Collected data entries
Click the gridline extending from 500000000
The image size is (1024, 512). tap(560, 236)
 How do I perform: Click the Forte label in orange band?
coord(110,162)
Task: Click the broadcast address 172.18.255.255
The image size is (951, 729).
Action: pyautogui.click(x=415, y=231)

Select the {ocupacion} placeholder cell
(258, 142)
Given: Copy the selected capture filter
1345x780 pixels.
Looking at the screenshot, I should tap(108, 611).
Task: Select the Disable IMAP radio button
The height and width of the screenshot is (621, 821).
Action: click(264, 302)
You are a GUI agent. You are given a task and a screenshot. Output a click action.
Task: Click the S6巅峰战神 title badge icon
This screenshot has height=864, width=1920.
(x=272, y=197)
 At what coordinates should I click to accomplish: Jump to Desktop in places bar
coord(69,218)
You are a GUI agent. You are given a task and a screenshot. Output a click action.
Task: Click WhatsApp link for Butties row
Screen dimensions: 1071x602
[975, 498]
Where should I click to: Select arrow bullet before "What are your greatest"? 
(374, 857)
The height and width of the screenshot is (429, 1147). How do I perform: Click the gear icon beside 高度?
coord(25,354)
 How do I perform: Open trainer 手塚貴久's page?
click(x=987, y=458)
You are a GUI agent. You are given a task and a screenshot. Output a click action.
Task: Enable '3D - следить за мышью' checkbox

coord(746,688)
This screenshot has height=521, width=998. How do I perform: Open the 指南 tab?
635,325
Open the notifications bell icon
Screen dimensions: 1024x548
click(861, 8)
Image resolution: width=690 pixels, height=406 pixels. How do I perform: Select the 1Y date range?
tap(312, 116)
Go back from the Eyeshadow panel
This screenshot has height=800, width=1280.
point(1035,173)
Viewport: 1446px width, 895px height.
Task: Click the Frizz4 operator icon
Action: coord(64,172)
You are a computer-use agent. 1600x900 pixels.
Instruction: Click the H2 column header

- Exercise instructions
Write out every record above, word for word.

- Your response
Click the gridline extending from 500000000
The image size is (1024, 512). tap(560, 236)
 How do I perform: Click the Forte label in orange band?
coord(110,162)
Task: Click the broadcast address 172.18.255.255
The image size is (951, 729).
Action: pyautogui.click(x=415, y=231)

Select the {ocupacion} placeholder cell
(258, 142)
Given: Copy the selected capture filter
1345x780 pixels.
Looking at the screenshot, I should tap(108, 611).
Task: Select the Disable IMAP radio button
The height and width of the screenshot is (621, 821).
Action: click(264, 302)
You are a GUI agent. You are given a task and a screenshot. Output a click action.
Task: Click the S6巅峰战神 title badge icon
This screenshot has height=864, width=1920.
(x=272, y=197)
 At what coordinates should I click to accomplish: Jump to Desktop in places bar
coord(69,218)
You are a GUI agent. You are given a task and a screenshot. Output a click action.
Task: Click WhatsApp link for Butties row
Screen dimensions: 1071x602
[975, 498]
Where should I click to: Select arrow bullet before "What are your greatest"? 
(374, 857)
The height and width of the screenshot is (429, 1147). How do I perform: Click the gear icon beside 高度?
coord(25,354)
 How do I perform: Open trainer 手塚貴久's page?
click(x=987, y=458)
You are a GUI agent. You are given a task and a screenshot. Output a click action.
Task: Enable '3D - следить за мышью' checkbox

coord(746,688)
This screenshot has height=521, width=998. How do I perform: Open the 指南 tab?
635,325
Open the notifications bell icon
Screen dimensions: 1024x548
click(861, 8)
Image resolution: width=690 pixels, height=406 pixels. How do I perform: Select the 1Y date range?
tap(312, 116)
Go back from the Eyeshadow panel
This screenshot has height=800, width=1280.
point(1035,173)
Viewport: 1446px width, 895px height.
Task: Click the Frizz4 operator icon
Action: coord(64,172)
You are a computer-use agent. 1600x900 pixels.
Instruction: Click the H2 column header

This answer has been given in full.